Render the records as a JSON list of strings, starting at the line containing "What do you" and ending at the line containing "center [999, 71].". Use one string per line, skip blank lines, and leave out the pictures.

# RAW DATA
┌──

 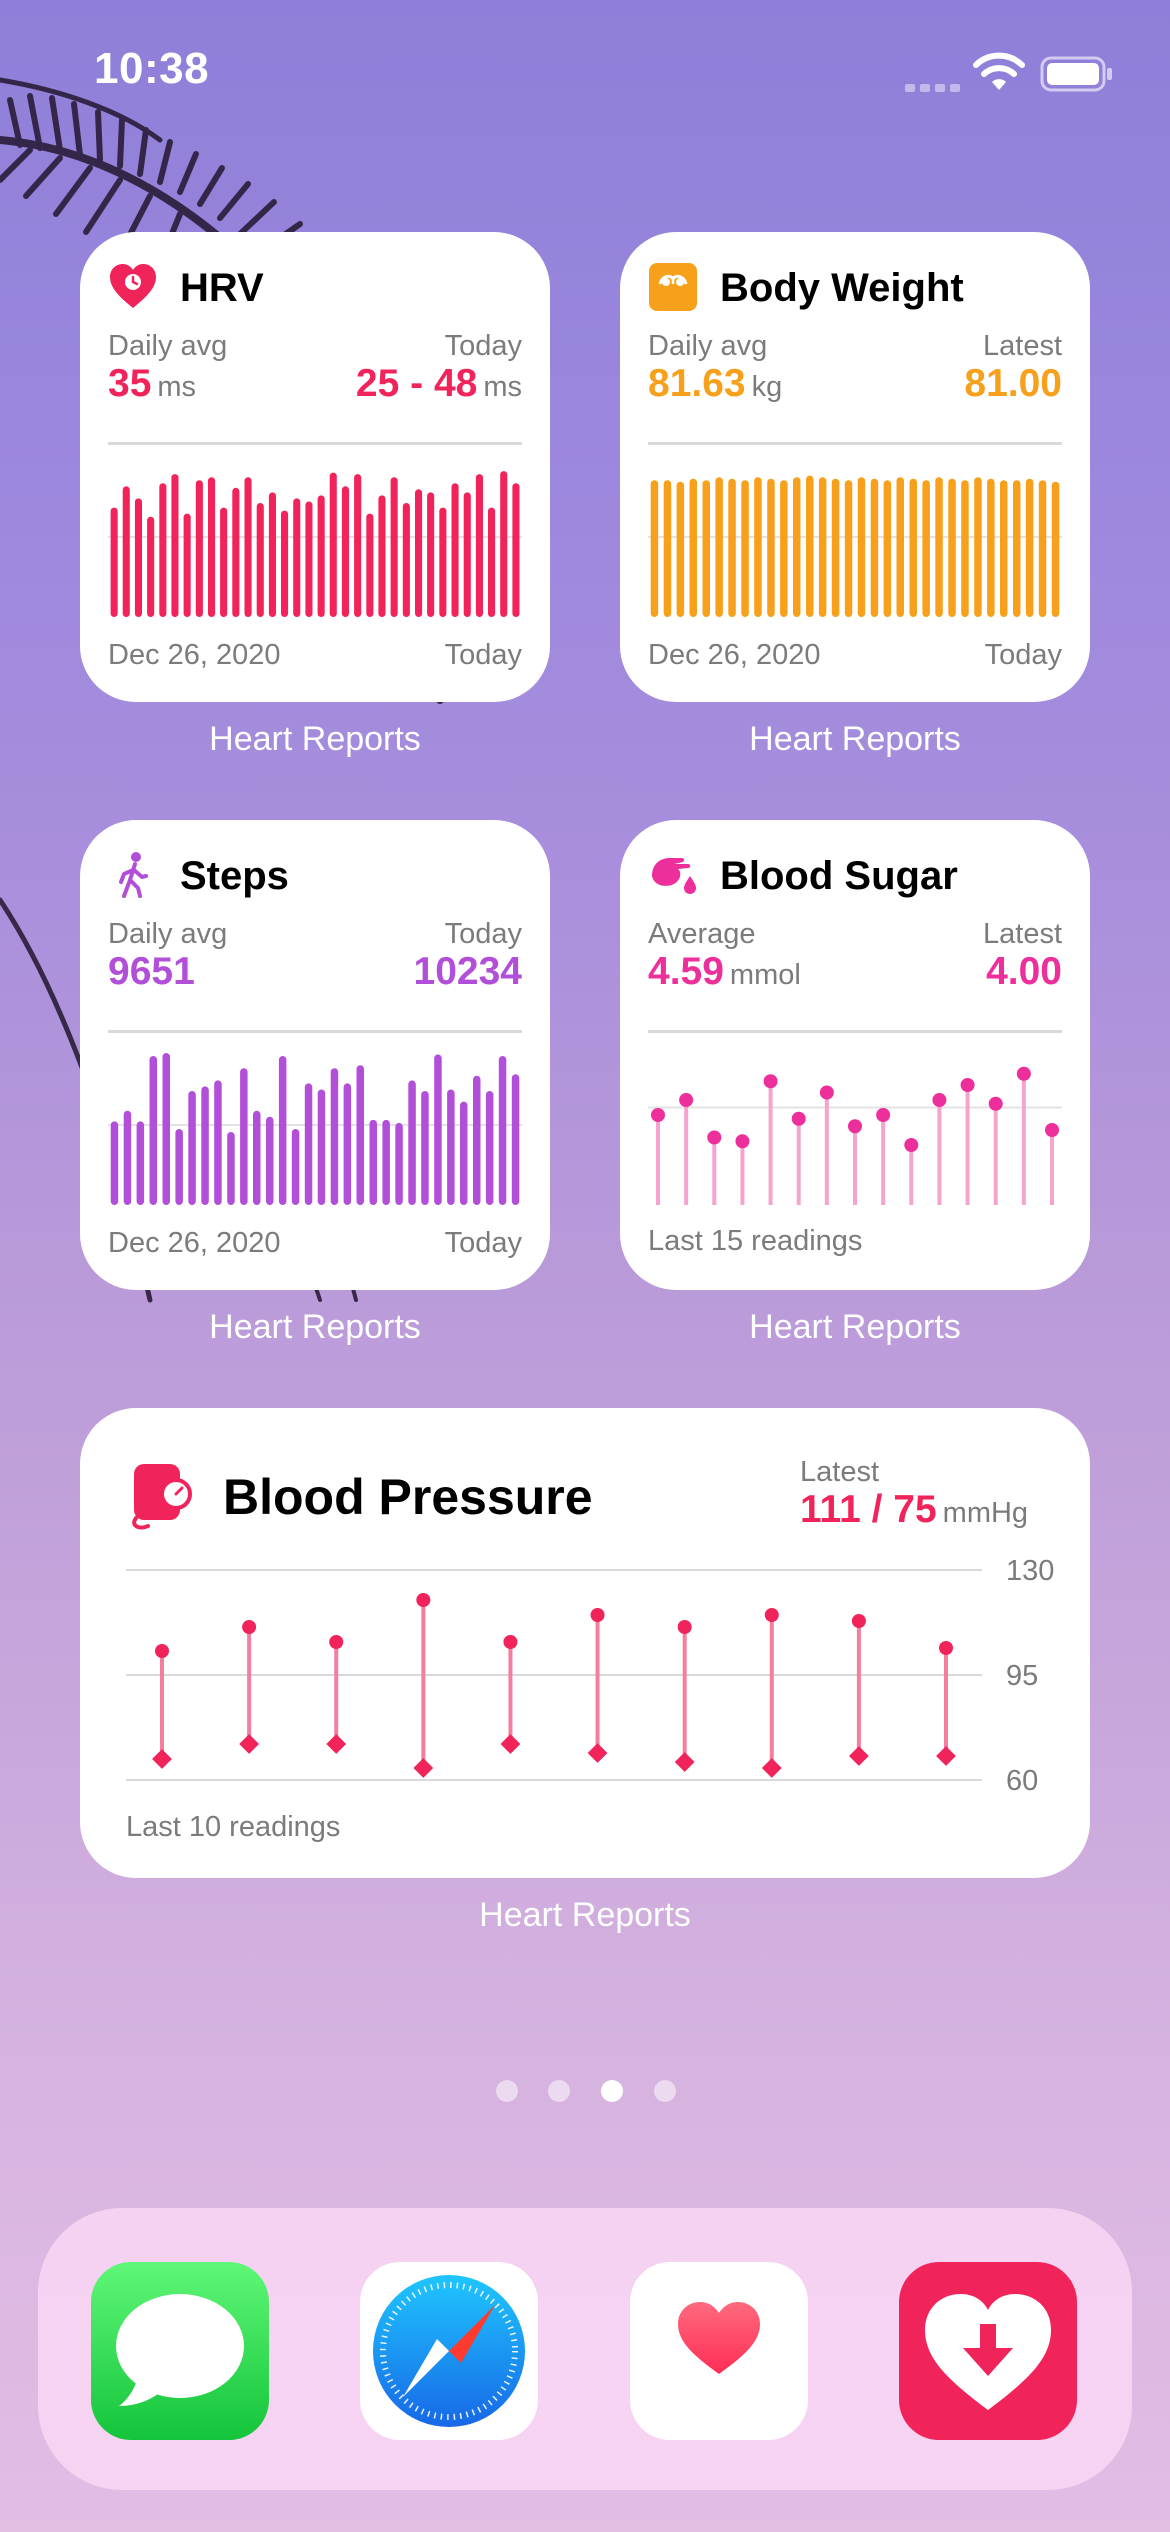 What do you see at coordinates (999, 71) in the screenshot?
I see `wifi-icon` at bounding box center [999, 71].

└──
┌──

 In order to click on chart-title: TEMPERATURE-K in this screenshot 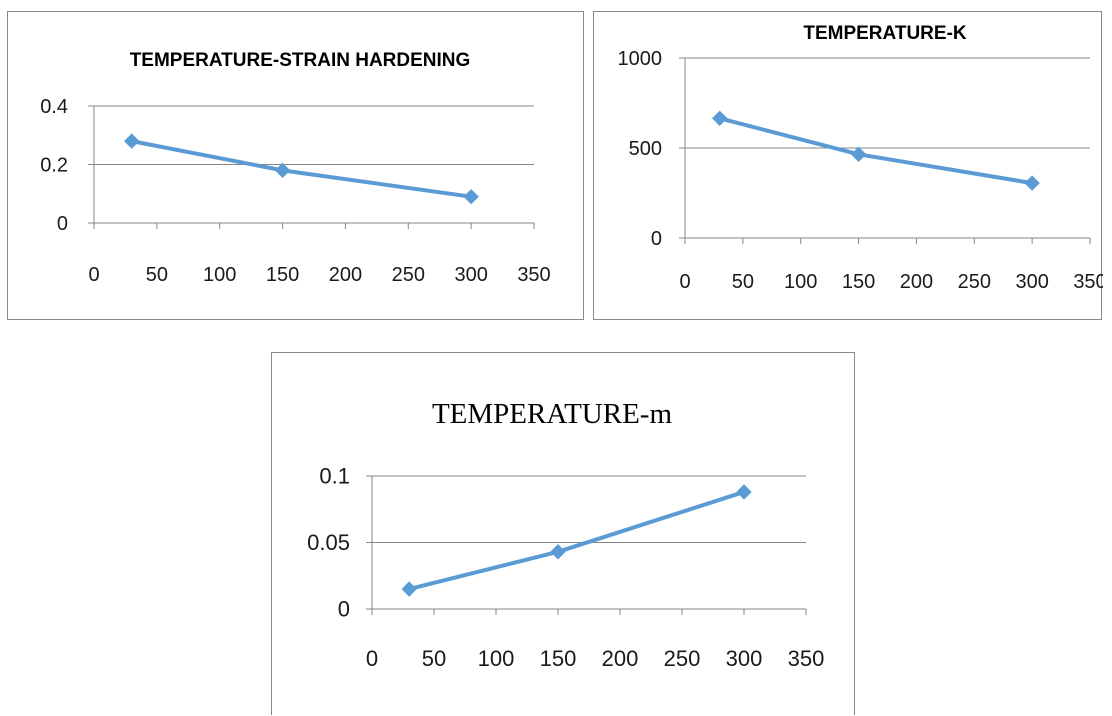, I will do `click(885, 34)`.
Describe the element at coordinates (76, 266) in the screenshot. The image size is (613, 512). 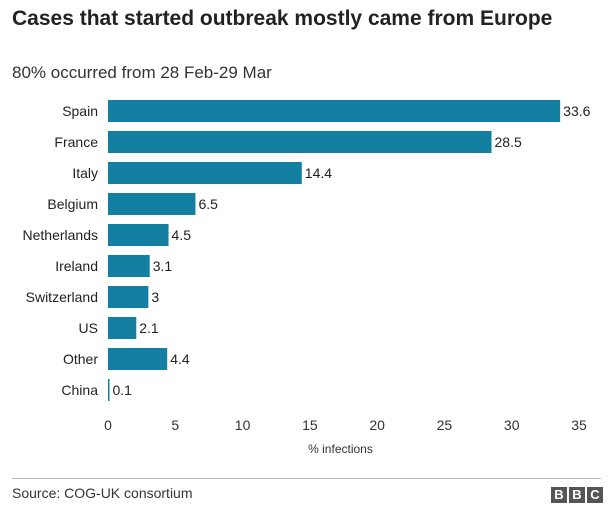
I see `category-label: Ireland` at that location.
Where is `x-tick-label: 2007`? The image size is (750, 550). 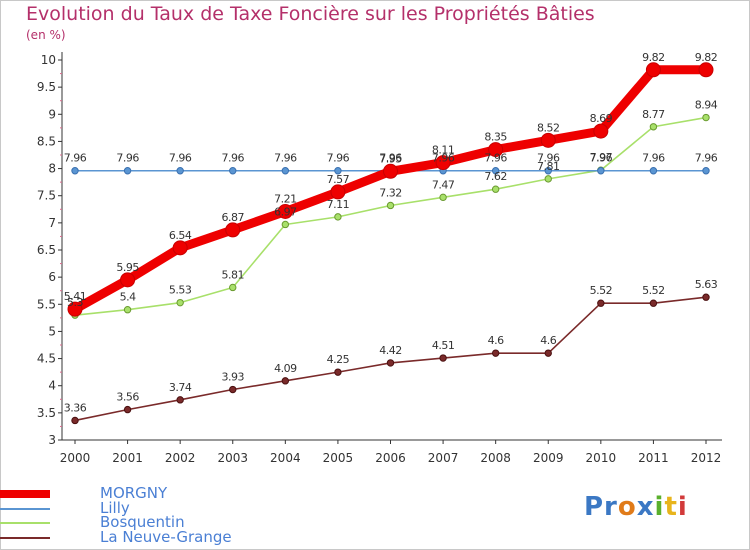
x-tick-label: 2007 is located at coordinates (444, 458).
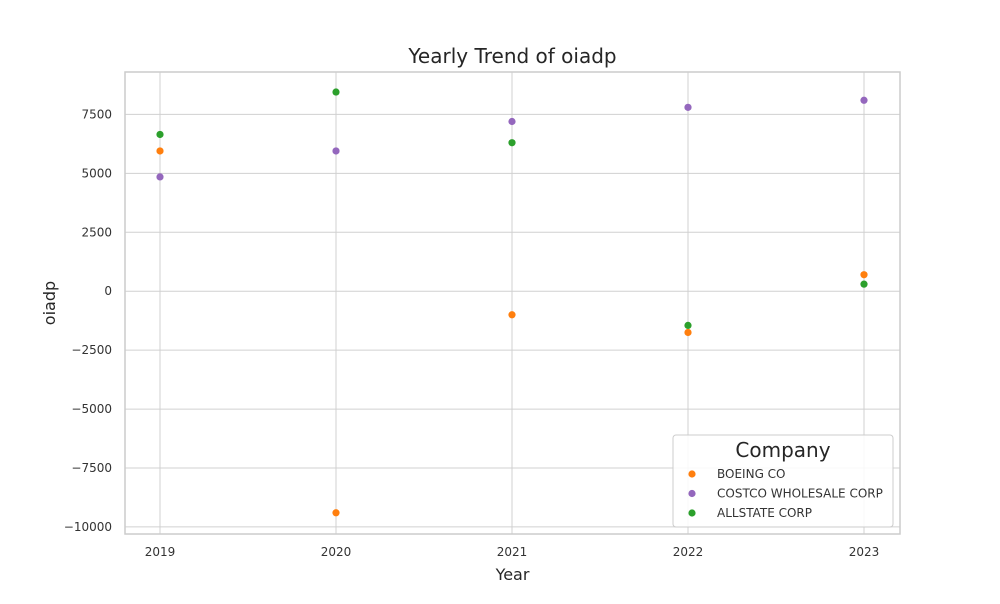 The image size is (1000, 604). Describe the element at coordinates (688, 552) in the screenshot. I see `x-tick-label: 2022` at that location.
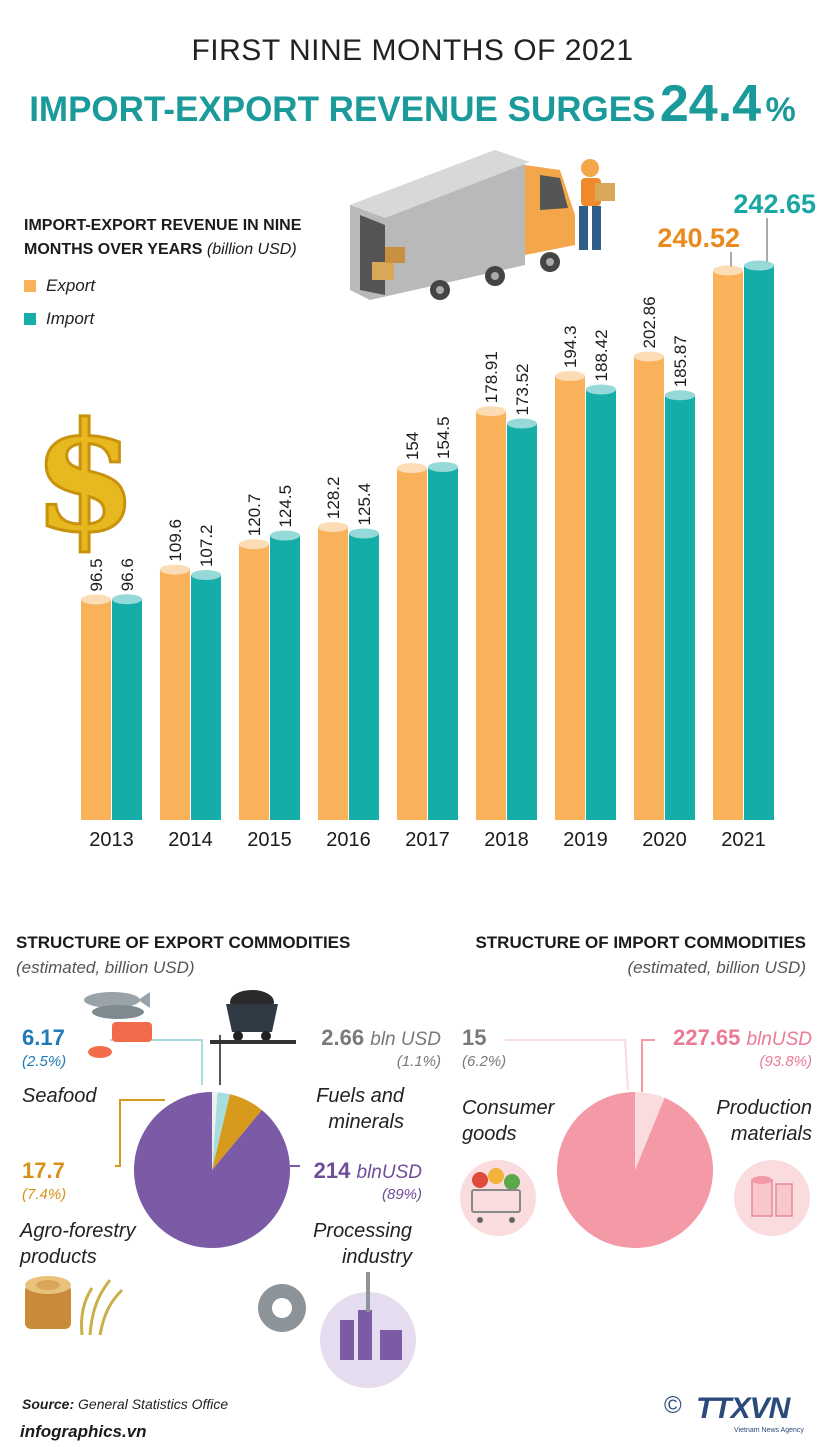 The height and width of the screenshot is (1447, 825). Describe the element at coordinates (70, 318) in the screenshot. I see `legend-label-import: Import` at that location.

└──
┌──

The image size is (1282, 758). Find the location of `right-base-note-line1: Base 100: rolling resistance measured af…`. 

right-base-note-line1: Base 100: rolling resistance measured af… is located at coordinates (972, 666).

└──

# RESPONSE TO THIS EXERCISE
[
  "  What do you see at coordinates (999, 71) in the screenshot?",
  "I see `wifi-icon` at bounding box center [999, 71]."
]